Back in June 2018, I blogged about the New Jersey Insurance Fair Conduct Act passing the Senate and heading to the Assembly. Unfortunately, many roadblocks (insurance company lobbyists) prevented the Bill from going forward by using propaganda to spread lies about the detrimental effect of passing it. For the foreseeable future, New Jersey will continue to be one of the most difficult states in the country to prove bad faith given their court’s “fairly debatable” standard.1

Hopefully, New York Assembly Bill A5623B (and its companion bill in the Senate, S6216A) will change the balance of power in New York’s insurance industry. The Bill creates a private right of action against any insurer doing business in the State of New York upon showing by a preponderance of the evidence that the insurer’s refusal to pay or unreasonably delay payment was not justified. It goes on to give some specific examples of unreasonable behavior:

(1) Failed to provide policyholder with accurate information concerning policy provisions relating to the coverage at issue;

(2) Failed to effectuate a prompt and fair settlement of a claim or any portion thereof, and the insurer failed to reasonably accord at least equal or more favorable consideration to its insured interest as it did to its own interests, and thereby exposed the insured to a judgment in excess of the policy limits;

(3) Failed to provide a timely written denial of a policyholder’s claim with a full and complete explanation of such denial, including references to specific policy provisions wherever possible;

(4) Failed to make a final determination and notify the policyholder in writing of its position on both liability for and the insurer’s valuation of a claim within six months of the date on which it received actual or constructive notice of the loss upon which the claim is based;

(5) Failed to act in good faith by compelling a policyholder to institute suit to recover amounts due under its policy by offering substantially less than the amounts ultimately recovered in suit brought by such policyholder;

(6) Failed to advise a policyholder that a claim may exceed policy limits, that counsel assigned by the insurer may be subject to a conflict of interest, or that the policyholder may retain independent counsel;

(7) Failed to provide, on request of the policyholder or their representative, all reports, letters or other documentation arising from the investigation of a claim and evaluating liability for or valuation of such claim;

(8) Refused to pay a claim without conducting a reasonable investigation;

(9) Negotiated or settled a claim directly with a policyholder known to be represented by an attorney without the attorney’s knowledge or consent. The provisions of this paragraph shall not be deemed to prohibit routine inquiries to a policyholder to obtain details concerning the claim;

(10) Failed to pay on one or more elements of a claim where a preponderance of the evidence establishes the claim as to liability notwithstanding the existence of disputes as to other elements of the claim where such payment can be made without prejudice to either party; or

(11) Acted in violation of section two thousand six hundred one of this article or any regulation promulgated pursuant thereto.

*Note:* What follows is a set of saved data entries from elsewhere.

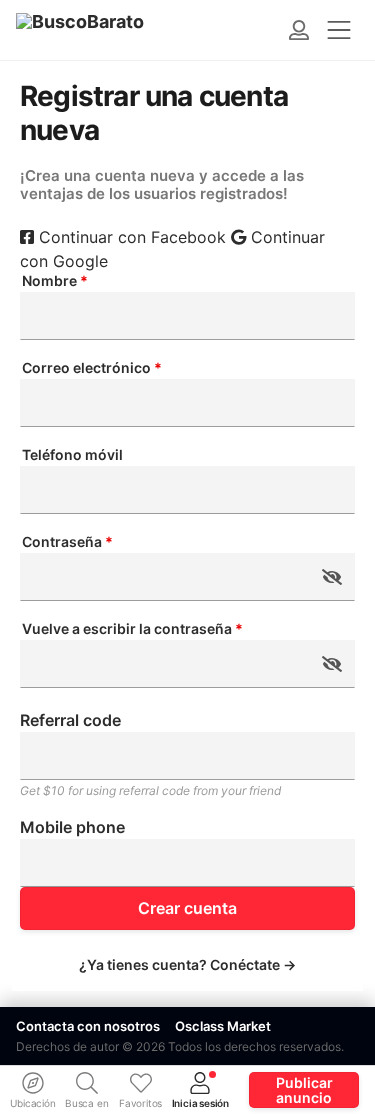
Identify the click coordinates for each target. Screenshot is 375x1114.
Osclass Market (223, 1026)
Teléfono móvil (72, 455)
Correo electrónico (92, 368)
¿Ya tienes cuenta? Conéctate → (187, 964)
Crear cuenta (187, 908)
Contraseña (67, 542)
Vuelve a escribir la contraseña (132, 629)
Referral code (70, 720)
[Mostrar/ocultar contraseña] (332, 577)
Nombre (55, 281)
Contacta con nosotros (88, 1026)
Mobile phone (72, 827)
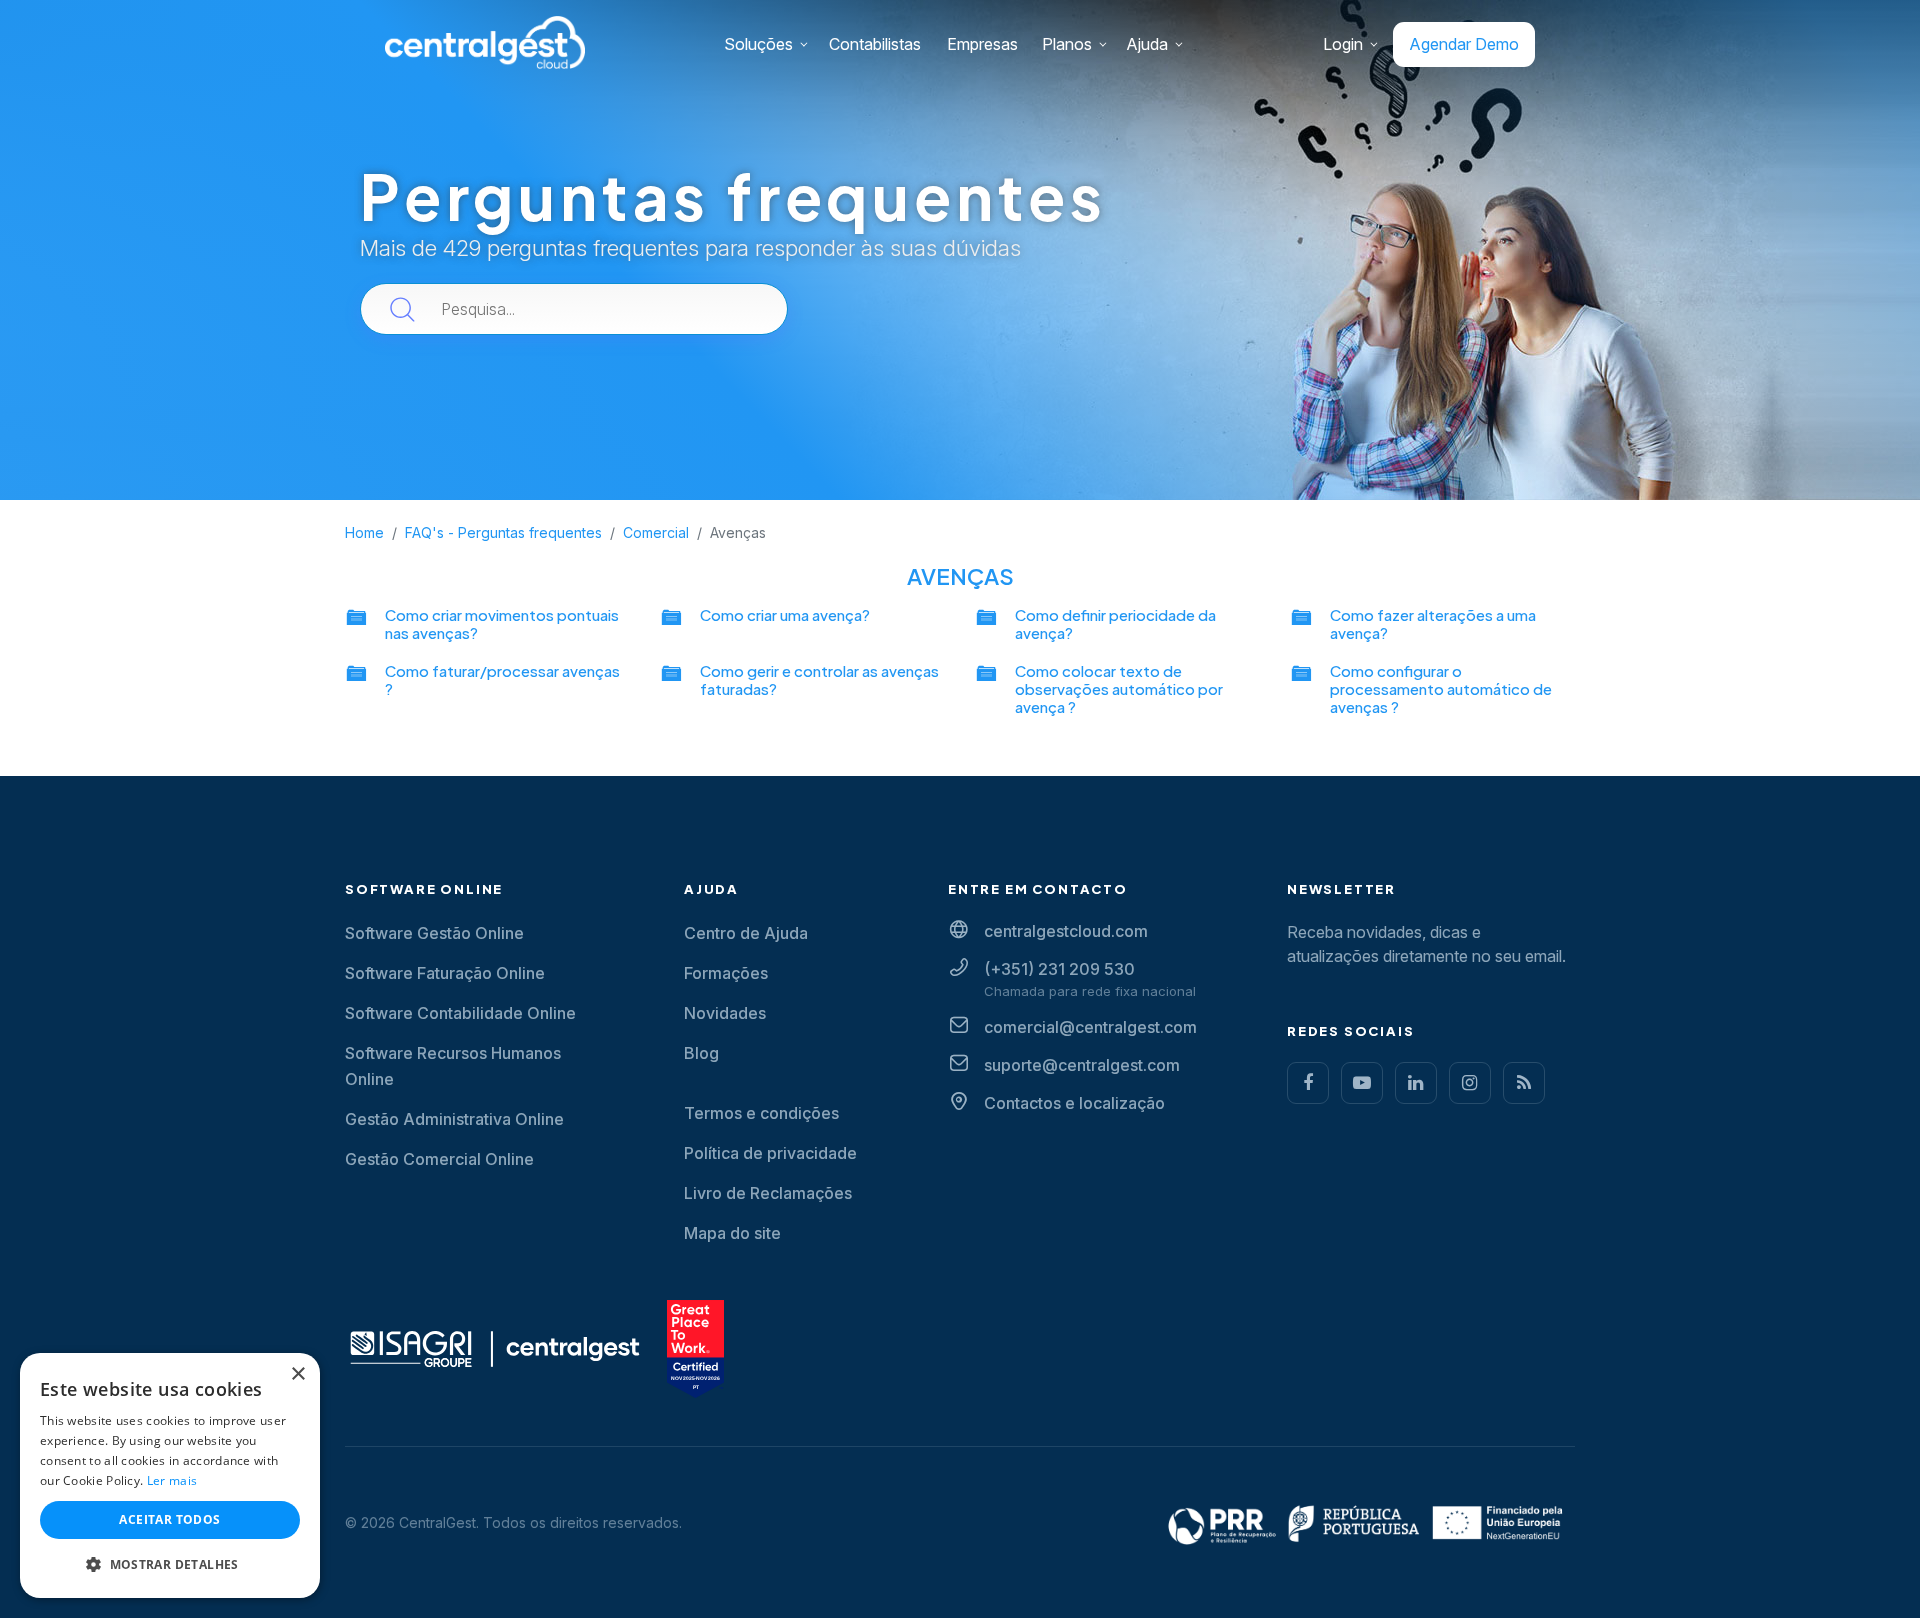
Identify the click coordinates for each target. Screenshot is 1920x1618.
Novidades (725, 1013)
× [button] (297, 1374)
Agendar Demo (1464, 44)
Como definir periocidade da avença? (1115, 623)
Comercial (656, 532)
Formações (726, 973)
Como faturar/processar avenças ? (502, 679)
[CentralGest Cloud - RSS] (1524, 1083)
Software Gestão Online (434, 933)
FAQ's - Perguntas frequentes (503, 532)
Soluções (758, 44)
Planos (1067, 44)
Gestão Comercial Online (439, 1159)
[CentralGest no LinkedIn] (1416, 1083)
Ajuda (1147, 44)
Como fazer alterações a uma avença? (1433, 623)
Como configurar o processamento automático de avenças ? (1441, 688)
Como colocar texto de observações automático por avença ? (1119, 688)
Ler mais (172, 1480)
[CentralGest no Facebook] (1308, 1083)
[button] (170, 1565)
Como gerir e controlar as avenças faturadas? (819, 679)
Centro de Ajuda (746, 933)
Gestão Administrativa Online (454, 1119)
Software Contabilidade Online (460, 1013)
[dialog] (170, 1475)
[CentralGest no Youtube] (1362, 1083)
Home (364, 532)
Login (1343, 44)
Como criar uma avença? (785, 614)
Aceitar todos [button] (169, 1519)
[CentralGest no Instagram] (1470, 1083)
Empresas (982, 44)
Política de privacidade (770, 1153)
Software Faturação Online (445, 973)
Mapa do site (732, 1233)
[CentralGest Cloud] (485, 41)
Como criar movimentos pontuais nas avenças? (502, 623)
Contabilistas (875, 44)
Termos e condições (761, 1113)
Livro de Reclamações (768, 1193)
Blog (701, 1053)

The Bill allows for interest, costs, disbursements, compensatory damages, consequential damages, reasonable attorneys fees, and punitive damages to be recovered. Currently, the bill has already passed the Assembly Insurance Committee and is currently on the Floor Calendar. Call your local state Assembly person and Senator and ask them to endorse this Bill.

I leave you with a quote from my boss, Chip Merlin, who accurately stated, “making sense of the sometimes bizarre methodology that insurance companies use to assess claims will make your head spin.”
1 Pickett v. Lloyd’s, 131 N.J. 457 (1993).